EXERCISE GOAL:
Copy every one of the rows below word for word, leaving out the pictures.

Item position entries
<<<<

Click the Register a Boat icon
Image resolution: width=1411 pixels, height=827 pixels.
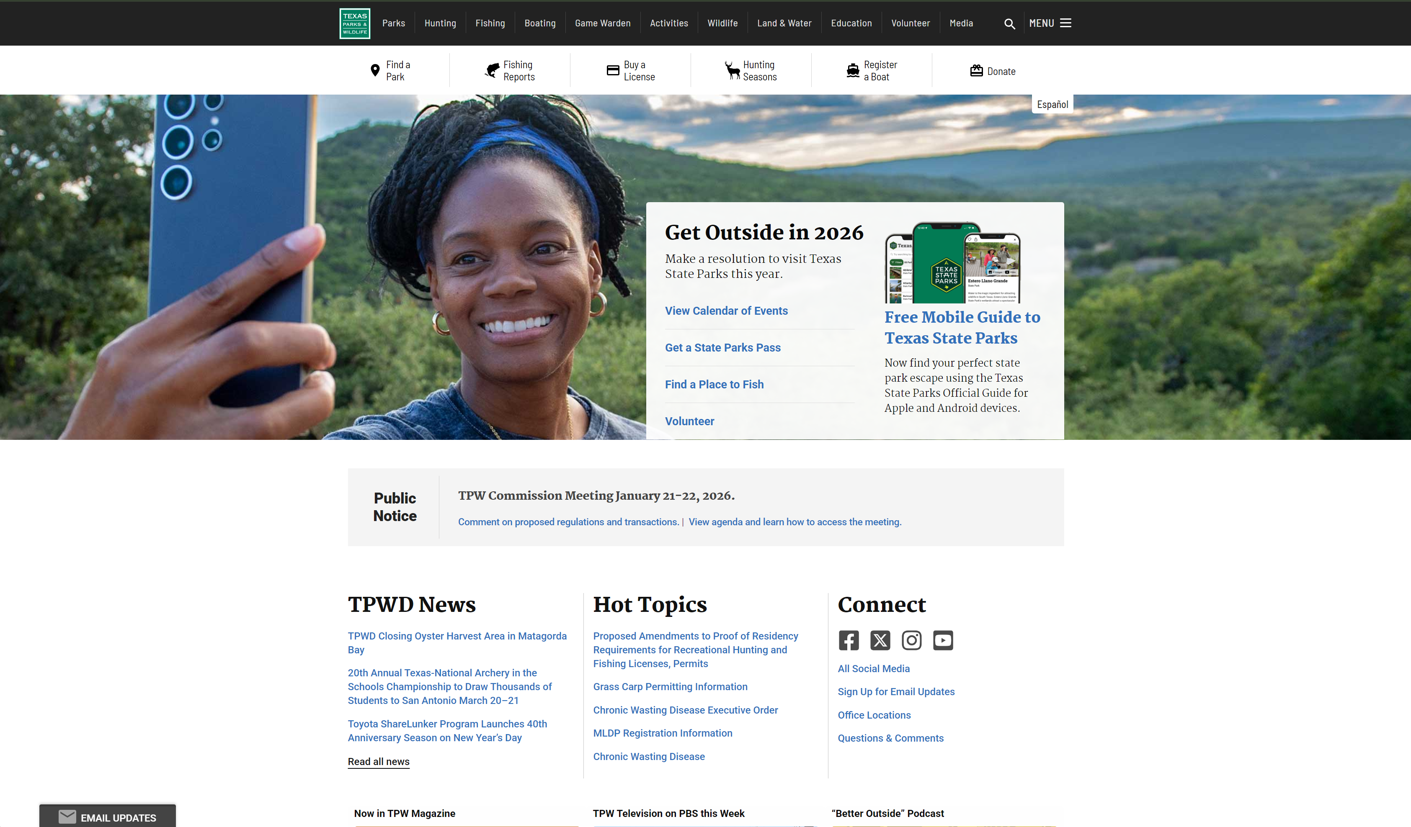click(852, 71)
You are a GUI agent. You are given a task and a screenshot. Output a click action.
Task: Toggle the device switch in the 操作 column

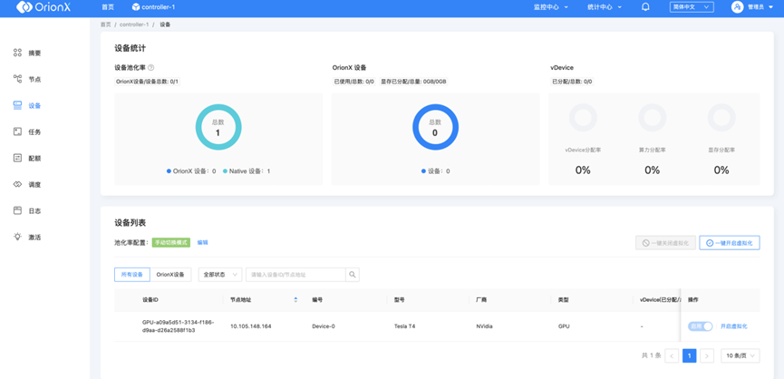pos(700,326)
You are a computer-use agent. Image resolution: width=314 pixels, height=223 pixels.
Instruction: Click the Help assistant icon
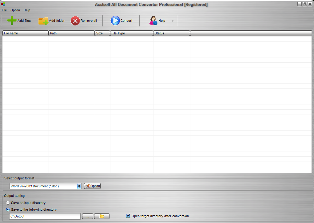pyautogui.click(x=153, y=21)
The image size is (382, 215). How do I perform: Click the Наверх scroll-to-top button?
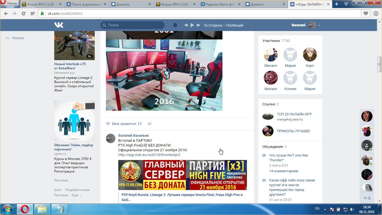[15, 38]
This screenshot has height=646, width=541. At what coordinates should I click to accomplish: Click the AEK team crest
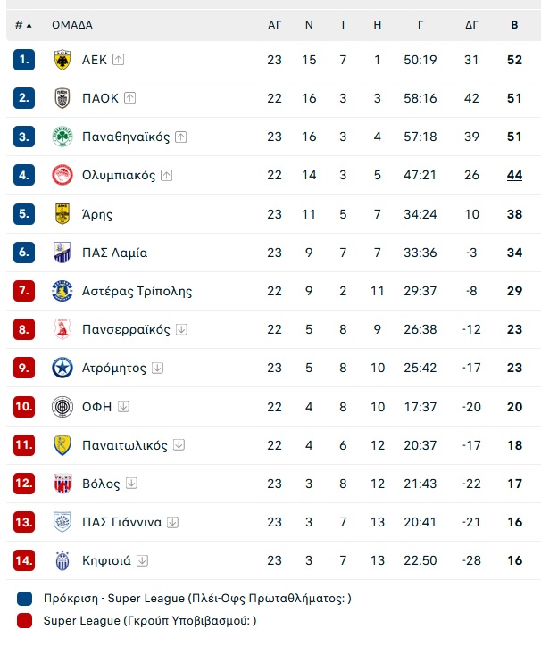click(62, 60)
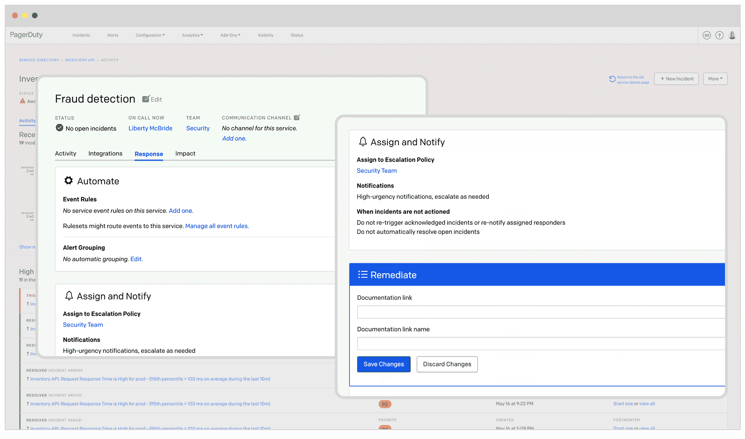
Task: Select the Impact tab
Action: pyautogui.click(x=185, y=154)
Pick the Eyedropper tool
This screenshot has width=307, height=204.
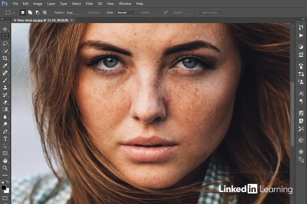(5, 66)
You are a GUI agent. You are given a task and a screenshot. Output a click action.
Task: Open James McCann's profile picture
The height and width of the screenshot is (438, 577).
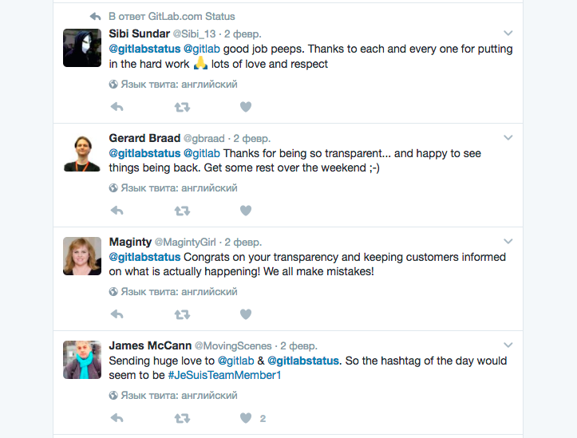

>>>>

THE COMPLETED TASK:
Click the Register a Boat icon
Image resolution: width=1411 pixels, height=827 pixels.
click(852, 71)
You are a GUI agent. You are given a task and a screenshot. Output a click action.
Task: Toggle the device switch in the 操作 column

pos(700,326)
You are a computer-use agent. Image resolution: width=314 pixels, height=223 pixels.
Instruction: Click the Help assistant icon
pyautogui.click(x=153, y=21)
The image size is (382, 215). How do I perform: Click the Наверх scroll-to-top button?
[15, 38]
This screenshot has height=646, width=541. At what coordinates should I click to accomplish: Click the AEK team crest
click(62, 60)
Task: Select the Impact tab
Action: pyautogui.click(x=185, y=154)
Pick the Eyedropper tool
This screenshot has width=307, height=204.
(5, 66)
You are a GUI agent. You are given a task and a screenshot. Output a click action.
Task: Open James McCann's profile picture
The height and width of the screenshot is (438, 577).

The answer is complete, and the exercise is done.